# start of Source excerpt

A member of the National Executive Committee of the Socialist Labor Party in 1888, Gronlund broke with the party soon after, ostensibly over its decision to open a saloon on Fourth Street in New York City as a means of generating funds for use of the party.
Late in 1890 Gronlund published his third book, an "essay in ethics" entitled Our Destiny: The Influence of Socialism on Morals and Religion. This work touches upon the quasi-religious aspect of the socialist project. Gronlund argued that socialism had two sides, a "good kind" of "mutual good will and mutual help" as well as a negative socialism of "hatred and spoliation."[20] Gronlund supported "mutual good will and mutual help," at the time best expressed in the United States by the emerging movement built around Nationalist Clubs. Gronlund noted with bemusement that while people shuddered in fear of "destructive Socialism," at the same time the concentration of capitalism through trusts and increased government intervention in economic affairs was slowly bringing into existence a socialist regime.[21]
Gronlund devoted himself almost exclusively to lecturing until his appointment to a poorly-paid position in the office of the Bureau of Labor in Washington, D.C.,[22] where he worked for Commissioner of Labor Carroll D. Wright.
In the early 1890s, Gronlund visited and spoke at the Church of the Carpenter in Boston, founded by the Christian Socialist minister W. D. P. Bliss. Gronlund also contributed to The Dawn, the journal of the Society of Christian Socialists.
Following the end of his stint with the Bureau of Labor in 1893, Gronlund rededicated himself as a touring lecturer dealing with socialist themes. He was a speaker at a Congress of Economics held in conjunction with the 1893 Chicago World's Fair, speaking there alongside Henry George and Richard T. Ely. He also spoke to a variety of audiences from coast to coast, including forays into Utah[23] and California.
Owing to misgivings about the term "socialism" – which he believed covered too many bedfellows, such as anarchists and communitarians – Gronlund insisted upon describing himself as a "collectivist" in his later years on the lecture circuit. Despite this change in nomenclature, Gronlund remained orthodox in his socialist views, as he explained in one 1894 newspaper interview:
As collectivists, we do not approve of the violent methods of the European [revolutionary] socialists. We want the gradual absorption of all capital by the government in a peaceable manner. We are satisfied to work with the Populists, or with Henry George, or with those who advocate government ownership of railroads, for they are all in the same line with us, though we go much farther. We would say government ownership of railways, banks, telegraph lines, factories, mills, workshops, and all industries; also government ownership of land, for land is capital. The government would be the employer, the people the employed, and there would be no conflict of interest.
In addition to lecturing to audiences around the country about "collectivism", Gronlund plied his trade as a writer, contributing to the pages of Twentieth Century Magazine. Gronlund spoke not only to English-speaking audiences, but also spoke in his native Danish to members of the Scandinavian immigrant community during his travels around the United States.

# end of Source excerpt
# start of Provided material

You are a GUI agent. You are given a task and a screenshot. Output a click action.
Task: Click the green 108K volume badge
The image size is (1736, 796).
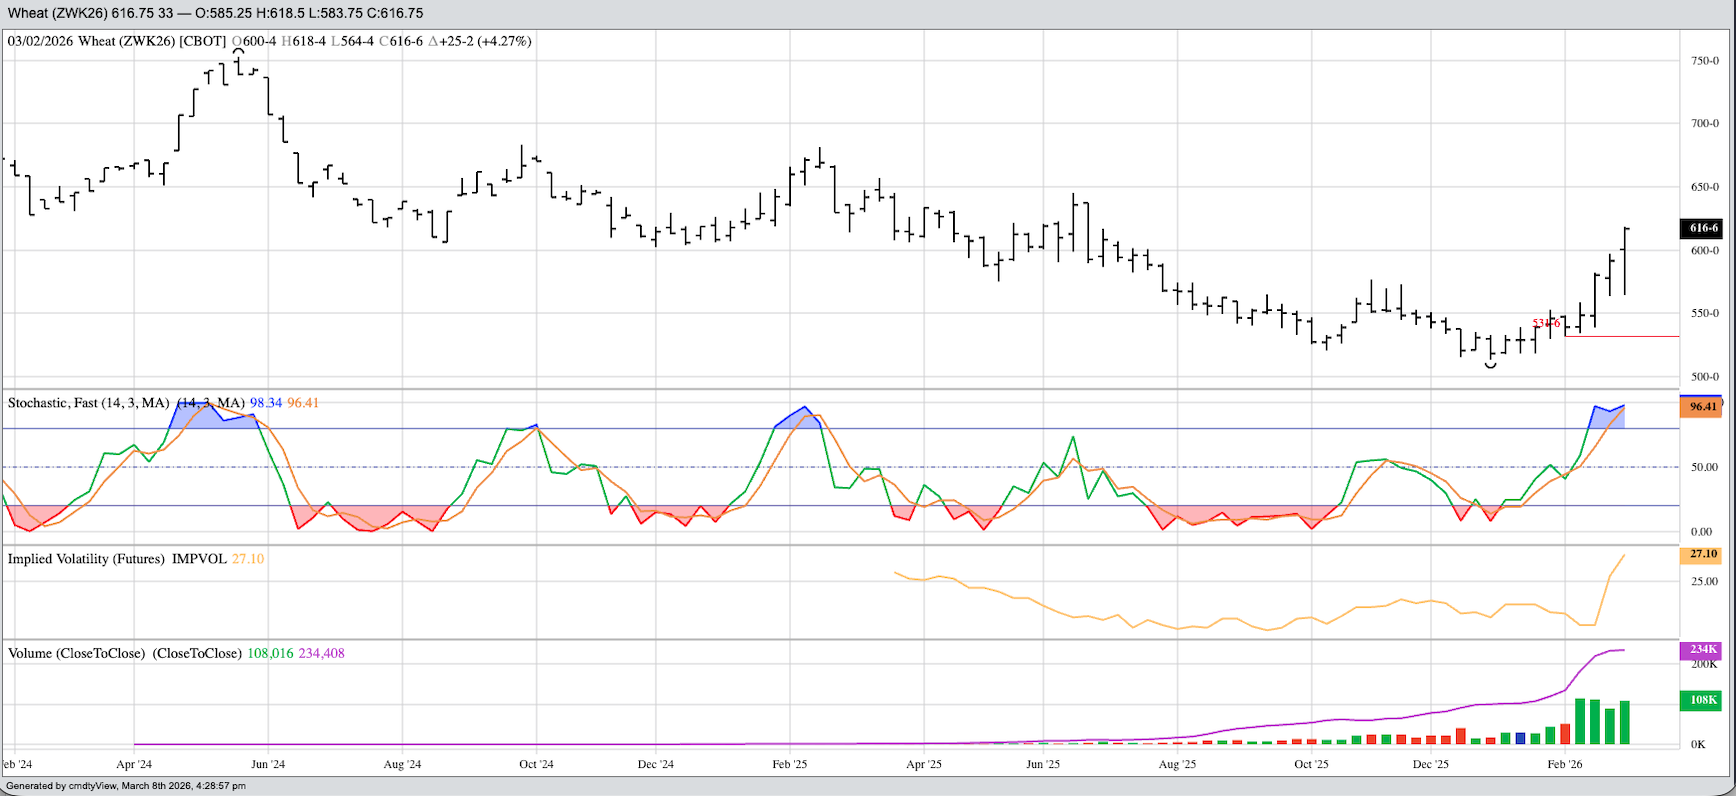click(1702, 700)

# end of Provided material

## Exercise instructions:
In the passage about Gronlund, which label did he insist on using for himself in his later years on the lecture circuit?

## Result:
He called himself a "collectivist."